C'est également par des motifs exacts en fait et pertinents en droit, que la Cour adopte et que ne remettent pas en cause les moyens actuellement développés et les pièces versées en appel, que le tribunal de grande instance de Brive, après avoir à bon escient estimé, au vu des documents contradictoirement versés aux débats, que Louis Y... était atteint d'insanité d'esprit lors de la rédaction du testament olographe du 5 décembre 2005, de sorte que cet acte était nul, et après avoir constaté que la donation entre époux du 18 novembre 1992 avait été clairement révoquée par le testament authentique du 3 juin 2003, en a exactement déduit que Mme X..., conjoint survivant non réservataire, était privée de tout droit dans la succession de Louis Y..., laquelle revient, en conséquence, entièrement à ses trois enfants issus d'un premier lit.

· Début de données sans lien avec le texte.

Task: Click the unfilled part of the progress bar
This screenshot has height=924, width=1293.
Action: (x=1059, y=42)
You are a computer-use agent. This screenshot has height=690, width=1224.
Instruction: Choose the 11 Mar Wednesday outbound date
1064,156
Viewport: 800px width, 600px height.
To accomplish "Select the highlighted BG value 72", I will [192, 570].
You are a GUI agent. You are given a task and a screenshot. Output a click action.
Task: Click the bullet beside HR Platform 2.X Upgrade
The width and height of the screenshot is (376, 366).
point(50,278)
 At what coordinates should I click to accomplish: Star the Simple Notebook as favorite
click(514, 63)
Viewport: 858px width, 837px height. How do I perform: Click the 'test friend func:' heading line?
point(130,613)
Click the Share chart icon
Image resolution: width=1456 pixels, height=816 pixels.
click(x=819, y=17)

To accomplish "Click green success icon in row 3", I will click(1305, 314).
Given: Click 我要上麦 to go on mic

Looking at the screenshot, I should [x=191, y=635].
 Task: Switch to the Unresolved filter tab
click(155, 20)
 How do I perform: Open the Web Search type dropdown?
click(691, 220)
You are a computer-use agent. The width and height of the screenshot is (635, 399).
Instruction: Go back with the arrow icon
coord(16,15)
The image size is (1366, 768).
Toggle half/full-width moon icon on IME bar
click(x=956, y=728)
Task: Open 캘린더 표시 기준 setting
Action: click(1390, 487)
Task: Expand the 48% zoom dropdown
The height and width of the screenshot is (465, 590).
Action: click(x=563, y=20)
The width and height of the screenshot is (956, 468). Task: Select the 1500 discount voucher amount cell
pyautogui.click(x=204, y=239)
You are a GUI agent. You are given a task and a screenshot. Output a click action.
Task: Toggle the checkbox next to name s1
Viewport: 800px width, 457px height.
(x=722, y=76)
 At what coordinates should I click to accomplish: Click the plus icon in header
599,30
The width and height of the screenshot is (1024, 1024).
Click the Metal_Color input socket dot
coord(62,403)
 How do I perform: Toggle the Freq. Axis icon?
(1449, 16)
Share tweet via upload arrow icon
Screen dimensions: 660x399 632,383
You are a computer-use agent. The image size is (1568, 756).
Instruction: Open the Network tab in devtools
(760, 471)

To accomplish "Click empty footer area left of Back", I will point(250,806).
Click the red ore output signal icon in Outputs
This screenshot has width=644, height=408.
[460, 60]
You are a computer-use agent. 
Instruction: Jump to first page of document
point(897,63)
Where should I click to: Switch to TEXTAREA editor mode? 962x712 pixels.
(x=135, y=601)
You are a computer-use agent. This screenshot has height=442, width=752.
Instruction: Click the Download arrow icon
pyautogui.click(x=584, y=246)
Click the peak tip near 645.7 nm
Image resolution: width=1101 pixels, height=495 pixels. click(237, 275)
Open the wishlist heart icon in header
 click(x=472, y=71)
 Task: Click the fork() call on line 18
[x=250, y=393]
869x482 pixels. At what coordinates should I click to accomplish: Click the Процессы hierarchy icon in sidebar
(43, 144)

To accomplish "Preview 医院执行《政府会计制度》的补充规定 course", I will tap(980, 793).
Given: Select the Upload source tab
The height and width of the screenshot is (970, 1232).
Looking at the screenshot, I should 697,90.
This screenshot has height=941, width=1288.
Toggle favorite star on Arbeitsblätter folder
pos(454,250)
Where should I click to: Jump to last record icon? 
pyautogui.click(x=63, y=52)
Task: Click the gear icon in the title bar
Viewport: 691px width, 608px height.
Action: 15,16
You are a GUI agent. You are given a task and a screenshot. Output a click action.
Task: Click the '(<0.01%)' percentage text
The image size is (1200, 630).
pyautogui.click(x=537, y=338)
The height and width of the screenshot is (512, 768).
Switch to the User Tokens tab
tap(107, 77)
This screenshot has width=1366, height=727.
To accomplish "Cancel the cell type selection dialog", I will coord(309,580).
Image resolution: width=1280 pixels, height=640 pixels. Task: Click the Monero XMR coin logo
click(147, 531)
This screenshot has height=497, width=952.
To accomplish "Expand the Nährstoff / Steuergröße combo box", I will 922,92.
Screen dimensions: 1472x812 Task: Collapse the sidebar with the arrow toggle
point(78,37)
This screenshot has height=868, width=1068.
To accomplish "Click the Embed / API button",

C'est ainsi que, de façon judicieuse, le jugement déféré relève non seulement la totale contrariété du contenu du testament olographe du 6 décembre 2005 avec les volontés antérieurement exprimées de manière claire et réitérée par Louis Y... dans deux testaments olographes des 7 et 14 décembre 1999, puis de nouveau dans un testament authentique du 3 juin 2003, mais aussi le caractère particulièrement précis et circonstancié, et surtout extrêmement rapproché-tant avant qu'après-de la date du testament litigieux, des documents à finalité strictement médicale produits par les consorts Y..., à savoir deux lettres établies par le Dr Yves A..., le 5 décembre 2005, jour de la sortie d'hospitalisation de Louis Y... dans son service, ainsi qu'un certificat du Dr Frédéric B..., neurologue, du 7 décembre 2005, diagnostiquant indiscutablement une démence de type Alzheimer avec une atrophie corticale et une perturbation du test mini-mental, et concluant, chacun, de manière concordante, à la nécessité d'une mesure de protection juridique des biens, mesure qui, comme l'a relevé une décision du conseil régional de l'Ordre des médecins de Midi-Pyrénées du 20 janvier 2007, a effectivement, après confortation du diagnostic d'altérations psychiques de Louis Y... par plusieurs autres certificats médicaux, été par la suite judiciairement ordonnée.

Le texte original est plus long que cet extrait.